The conference started bright and early on Monday morning. The schedule for the week was jam-packed full of sessions from everything about various health issues, break-outs led by family members of 11q kids, and panel discussions to share results from current research to advocacy, IEPS, and legal issues. We were able to pick and choose what sessions applied to our family and Katie and I took turns attending. Child-care was provided and when both girls were there, we were able to go to sessions together. I can’t express how great the sessions were. The speakers were very informative and provided us with opportunities to ask questions. They even live-streamed most of the sessions so the 11q families that couldn’t make it were able to ask questions live online. So cool! That first day, each family made a poster about their 11q child and they were displayed all week. We also had a really nice opening-night dinner where all the families were introduced.

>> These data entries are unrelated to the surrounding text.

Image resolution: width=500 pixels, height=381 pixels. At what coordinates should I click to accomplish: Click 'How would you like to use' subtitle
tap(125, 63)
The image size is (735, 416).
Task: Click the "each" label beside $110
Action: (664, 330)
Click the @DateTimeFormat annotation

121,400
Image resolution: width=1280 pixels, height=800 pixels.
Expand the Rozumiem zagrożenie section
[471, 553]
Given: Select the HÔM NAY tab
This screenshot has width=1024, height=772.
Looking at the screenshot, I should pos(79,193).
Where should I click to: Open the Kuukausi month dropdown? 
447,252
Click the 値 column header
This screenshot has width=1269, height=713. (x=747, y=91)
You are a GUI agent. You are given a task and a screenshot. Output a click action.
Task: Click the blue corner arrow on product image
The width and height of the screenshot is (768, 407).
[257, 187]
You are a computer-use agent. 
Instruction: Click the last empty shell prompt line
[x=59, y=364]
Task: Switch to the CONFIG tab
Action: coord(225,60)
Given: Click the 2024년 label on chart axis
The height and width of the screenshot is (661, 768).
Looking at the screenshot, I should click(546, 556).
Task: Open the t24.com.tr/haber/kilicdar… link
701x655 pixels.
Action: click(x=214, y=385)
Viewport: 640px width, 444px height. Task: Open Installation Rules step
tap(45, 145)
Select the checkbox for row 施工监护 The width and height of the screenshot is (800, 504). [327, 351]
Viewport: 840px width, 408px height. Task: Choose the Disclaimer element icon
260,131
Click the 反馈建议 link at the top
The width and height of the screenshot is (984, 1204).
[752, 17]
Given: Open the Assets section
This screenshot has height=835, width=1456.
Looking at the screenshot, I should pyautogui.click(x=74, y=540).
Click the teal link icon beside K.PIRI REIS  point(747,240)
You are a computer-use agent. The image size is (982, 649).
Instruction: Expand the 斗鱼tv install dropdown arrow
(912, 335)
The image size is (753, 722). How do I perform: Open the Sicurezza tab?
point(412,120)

The best part about the conference was the opportunity to meet other 11q families. As soon as Ryan was diagnosed with an 11q deletion, I joined some support groups on Facebook. The first was for Jacobsen Syndrome because we thought she had that. I also joined the 11q Resource and Research Group and Unique. Unlike Down Syndrome, where there is a large community of support and many individuals with Down Syndrome all over the world, 11q deletions are very rare. These groups on Facebook became our support system. The families, from all over the world, were the experts. Ryan’s doctors, although very good, were not. If we ever had a question about Ryan, I knew that if I posted it, I would get answers within minutes. Since Ryan does not have Jacobsen Syndrome, I especially connected with a few families with kids that have an interstitial deletion like Ryan. One of those families is from Texas and they have a son who is just 1 month younger than Ryan. Tyler’s mom and I started messaging each other on a consistent basis and talked about everything from health issues to how we were feeling. It was so nice to have someone who knew exactly what we were feeling. So… over 2 years later we finally met! It was like we already knew each other… oh wait, we did! And our little ones played together well too!!
One night we had an adult reception. We had a few cocktails and got to know the other families. Talk always came back to the kids though – it’s what bonds us together as one big 11q family. This year there were not only families from all over the states, but also 2 families from England, 1 from Norway, and the family that traveled the farthest was from India!
During the week we had time for a little R & R too. When we weren’t at sessions, hanging out in the room, or chasing Ryan around the hotel, we had a few meals out and Charlie got to spend more time with Chloe and Uncle Dave! The conference is every 2 years and because our trip was such a success, I can see us going back again real soon! Special thanks to Dr. Paul and Linzee for making it such a special and educational week!